▶ TEXT PROVIDED:
▼
BEIRUT: Israeli warplanes launched a series of airstrikes on Lebanon starting at dawn on Saturday, killing three people, Lebanon’s state-run National News Agency (NNA) reported.

A residential building in the town of Mefdoun in the southern governorate of Nabatieh was targeted and destroyed during the attacks.

The Israeli army also destroyed several residential buildings on Martyr Sabra Street and in the Maqam neighbourhood.

The town of Jebchit also came under an airstrike that targeted a private electricity generator complex, destroying it and setting it on fire.

Israel has carried out an expanded offensive in southern Lebanon since a cross-border attack by Hezbollah on March 2, despite a ceasefire that took effect in November 2024.

Earlier, a US State Department official told Anadolu that the US will host direct talks between Israel and Lebanon next week as part of ongoing ceasefire negotiations.

The talks come after US President Donald Trump on Tuesday announced a two-week ceasefire with Iran following Pakistani mediation.

A Lebanese official also confirmed the next week’s talks in a statement to Anadolu, but said the meeting is a “preparatory and not a negotiation.”

Israeli airstrikes killed at least 28 people across Lebanon on Friday, including eight security personnel, according to the Health Ministry and the state-run news agency NNA.

In Nabatieh, strikes near a government complex and a State Security office caused extensive destruction, killing 13 security personnel.

According to Al Jazeera, the Lebanese armed group Hezbollah said fighters targeted Israeli troops at the Kiryat Shmona settlement in northern Israel with missiles and drones.
▲
▶ DATA UNDER STUDY:
▼
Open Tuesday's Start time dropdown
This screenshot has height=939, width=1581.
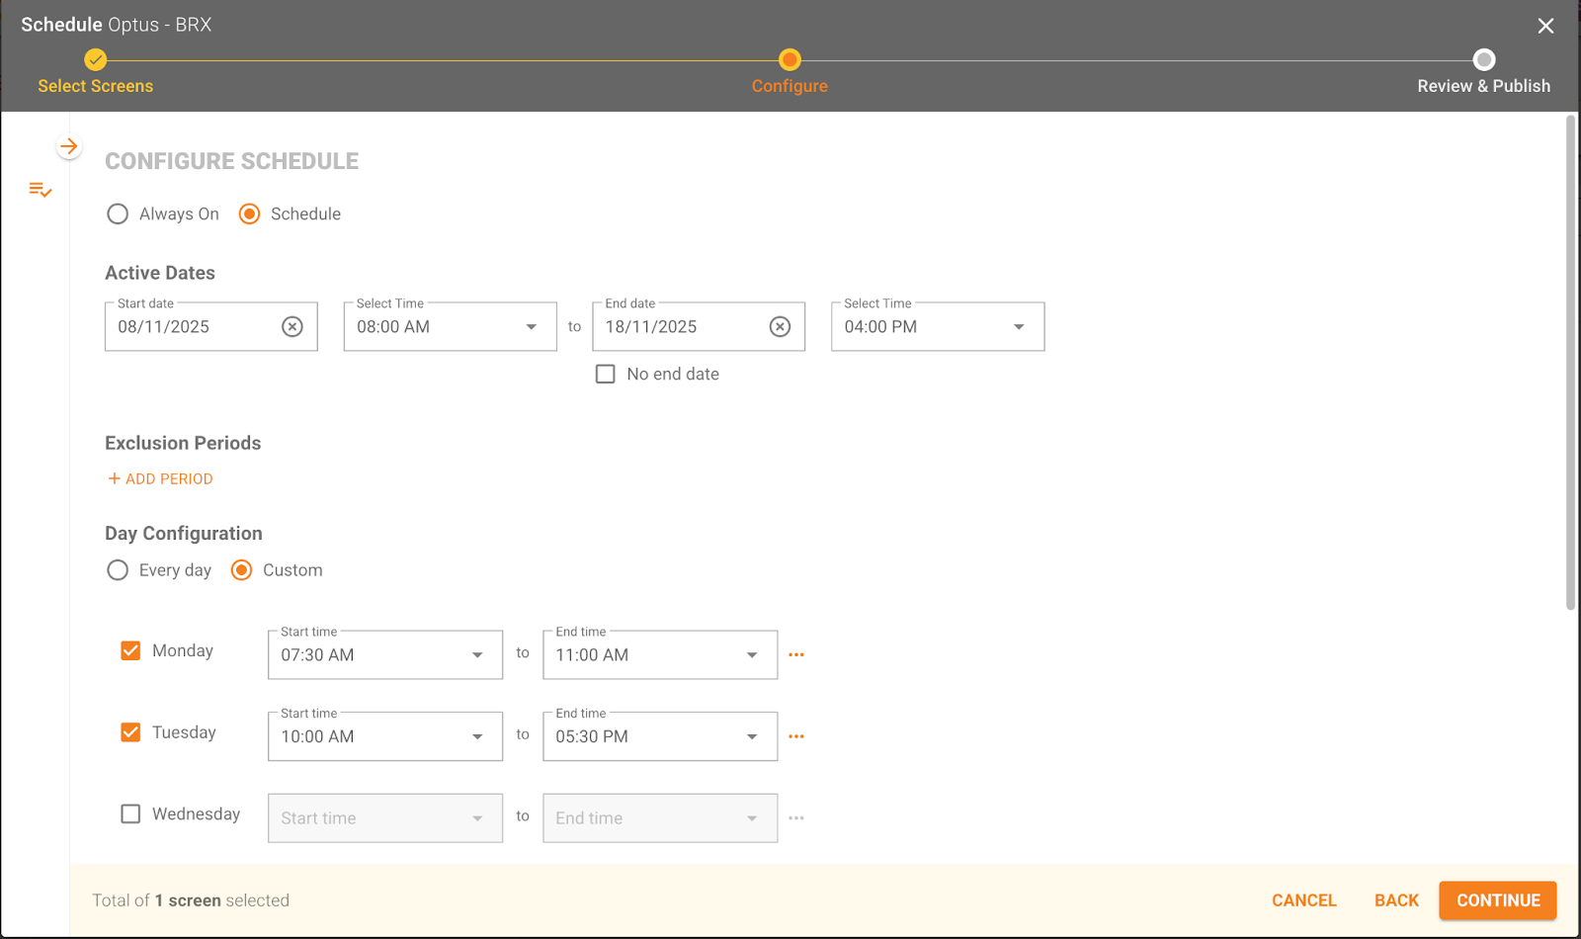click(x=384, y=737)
▲
▼
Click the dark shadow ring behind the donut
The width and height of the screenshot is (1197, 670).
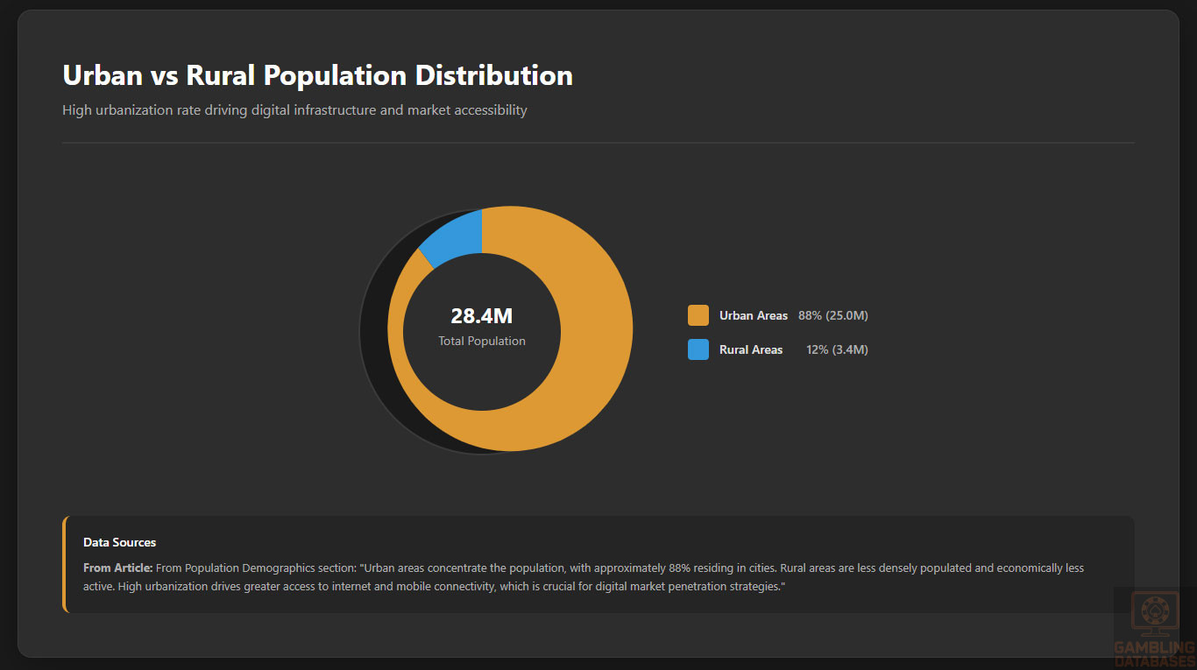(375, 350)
▲
▶ USING THE INFORMATION:
1/ Please answer these questions using the news report on Israeli airstrikes in Lebanon:
(a) In which town did an airstrike target a private electricity generator complex?
(b) When did the ceasefire mentioned in the news report take effect?
(c) How did the Lebanese official describe next week's meeting?
2/ Reproduce the part of the news report on Israeli airstrikes in Lebanon starting at "In Nabatieh, strikes" and ending at "missiles and drones.".

▶ RESULTS IN ORDER:
1/
(a) Jebchit
(b) November 2024
(c) As "preparatory and not a negotiation."

2/
In Nabatieh, strikes near a government complex and a State Security office caused extensive destruction, killing 13 security personnel.

According to Al Jazeera, the Lebanese armed group Hezbollah said fighters targeted Israeli troops at the Kiryat Shmona settlement in northern Israel with missiles and drones.